Here's how it "worked," according to Bills, who spent about a year working on Bagley's behalf as part of his affiliation with The St. Jude Project, a Utah-based volunteer group he founded to retrieve money for seniors who've been victimized by investment or other financial companies:
The Bagleys were advised by an investment adviser from their bank, who advocated using their life savings to buy an insurance policy that ostensibly would provide tax-free income for their retirement while at the same time adding to the estate they left to their children. In reality, Bills said, the policy was grossly overpriced and did not provide an income payment of any kind.

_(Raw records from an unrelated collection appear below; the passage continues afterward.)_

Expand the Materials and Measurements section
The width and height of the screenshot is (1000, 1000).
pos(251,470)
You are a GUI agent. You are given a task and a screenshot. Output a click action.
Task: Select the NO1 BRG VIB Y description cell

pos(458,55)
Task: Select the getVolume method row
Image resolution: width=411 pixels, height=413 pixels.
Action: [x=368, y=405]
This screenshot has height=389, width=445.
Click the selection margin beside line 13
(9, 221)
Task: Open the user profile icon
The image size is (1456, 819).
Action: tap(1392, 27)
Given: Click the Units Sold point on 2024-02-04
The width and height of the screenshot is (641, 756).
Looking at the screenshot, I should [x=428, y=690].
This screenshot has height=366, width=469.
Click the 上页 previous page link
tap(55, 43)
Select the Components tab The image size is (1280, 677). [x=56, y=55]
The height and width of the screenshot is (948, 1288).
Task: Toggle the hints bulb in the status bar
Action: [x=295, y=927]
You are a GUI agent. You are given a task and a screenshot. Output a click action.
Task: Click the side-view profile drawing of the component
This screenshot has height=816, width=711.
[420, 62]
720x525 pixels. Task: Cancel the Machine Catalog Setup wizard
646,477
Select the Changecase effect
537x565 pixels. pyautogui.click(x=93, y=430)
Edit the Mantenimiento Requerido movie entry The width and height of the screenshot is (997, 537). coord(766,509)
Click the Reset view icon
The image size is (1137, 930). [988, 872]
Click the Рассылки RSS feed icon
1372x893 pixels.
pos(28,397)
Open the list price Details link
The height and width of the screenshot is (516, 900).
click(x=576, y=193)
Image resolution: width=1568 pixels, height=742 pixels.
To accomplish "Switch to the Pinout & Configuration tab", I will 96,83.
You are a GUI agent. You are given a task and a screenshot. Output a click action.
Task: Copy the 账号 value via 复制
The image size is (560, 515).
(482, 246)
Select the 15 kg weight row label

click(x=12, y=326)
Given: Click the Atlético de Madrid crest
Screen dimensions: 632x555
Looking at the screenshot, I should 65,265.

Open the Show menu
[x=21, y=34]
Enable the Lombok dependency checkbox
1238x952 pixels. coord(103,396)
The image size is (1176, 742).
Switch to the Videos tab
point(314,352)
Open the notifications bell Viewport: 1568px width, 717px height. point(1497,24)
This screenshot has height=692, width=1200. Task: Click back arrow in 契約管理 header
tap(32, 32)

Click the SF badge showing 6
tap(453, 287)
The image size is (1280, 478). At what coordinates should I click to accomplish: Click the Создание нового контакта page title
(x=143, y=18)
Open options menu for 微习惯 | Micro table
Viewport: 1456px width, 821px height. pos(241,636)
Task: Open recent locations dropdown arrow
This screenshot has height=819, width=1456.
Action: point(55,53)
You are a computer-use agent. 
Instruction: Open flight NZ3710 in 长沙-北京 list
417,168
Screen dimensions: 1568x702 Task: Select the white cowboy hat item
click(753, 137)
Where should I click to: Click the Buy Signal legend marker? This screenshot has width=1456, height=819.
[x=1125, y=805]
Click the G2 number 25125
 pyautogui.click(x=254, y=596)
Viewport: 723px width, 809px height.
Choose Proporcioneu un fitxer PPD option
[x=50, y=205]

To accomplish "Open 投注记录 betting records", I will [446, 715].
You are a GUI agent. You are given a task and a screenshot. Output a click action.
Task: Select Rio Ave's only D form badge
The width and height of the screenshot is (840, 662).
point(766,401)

"What I remember is that they made it sound like it was the only way to go," Bagley said. "It was kind of over my head. She (the woman who sold Bagley the policy) was a really nice lady, and that's why I was hesitant to try to get the money back. I didn't want to hurt her. But then I realized it just wasn't a very good deal."
In the end, Bagley said, Bills retrieved the entire amount of her investment in the policy about $60,000, as she recalls, plus interest. But others aren't so lucky. And, according to a passel of studies recently released by senior-focused organizations, as the baby boomer generation reaches retirement and beyond, seniors are, and will be, prime targets for fraudsters.
A new survey from the North American Securities Administrators Association found that an estimated 44 percent of all investor complaints to state securities regulators are by seniors. About a third of all enforcement actions taken by state securities regulators involve senior investment fraud, the NASAA reported.